Assessing Outcomes in Stratospheric Aerosol Injection Scenarios Shortly
After Deployment
Abstract
Current global actions to reduce greenhouse gas emissions are very
likely to be insufficient to meet the climate targets outlined under the
Paris Agreement. This motivates research on possible methods for
intervening in the Earth system to minimize climate risk while
decarbonization efforts continue. One such hypothetical climate
intervention is stratospheric aerosol injection (SAI), where reflective
particles would be released into the stratosphere to cool the planet by
reducing solar insolation. The climate response to SAI is not well
understood, particularly on short-term time horizons frequently used by
decision makers and planning practitioners to assess climate
information. This knowledge gap limits informed discussion of SAI
outside the scientific community. We demonstrate two framings to explore
the climate response in the decade after SAI deployment in modeling
experiments with parallel SAI and no-SAI simulations.

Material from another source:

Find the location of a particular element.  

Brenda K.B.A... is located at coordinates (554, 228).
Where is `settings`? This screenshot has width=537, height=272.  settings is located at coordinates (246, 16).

The first framing,
which we call a snapshot around deployment, displays change over time
within the SAI scenarios and applies to the question “What happens
before and after SAI is deployed in the model?” The second framing, the
intervention impact, displays the difference between the SAI and no-SAI
simulations, corresponding to the question “What is the impact of a
given intervention relative to climate change with no intervention?” We
apply these framings to annual mean 2-meter temperature, precipitation,
and a precipitation extreme in the first two experiments to use large
ensembles of Earth system models that comprehensively represent both the
SAI injection process and climate response, and connect these results to
implications for other climate variables.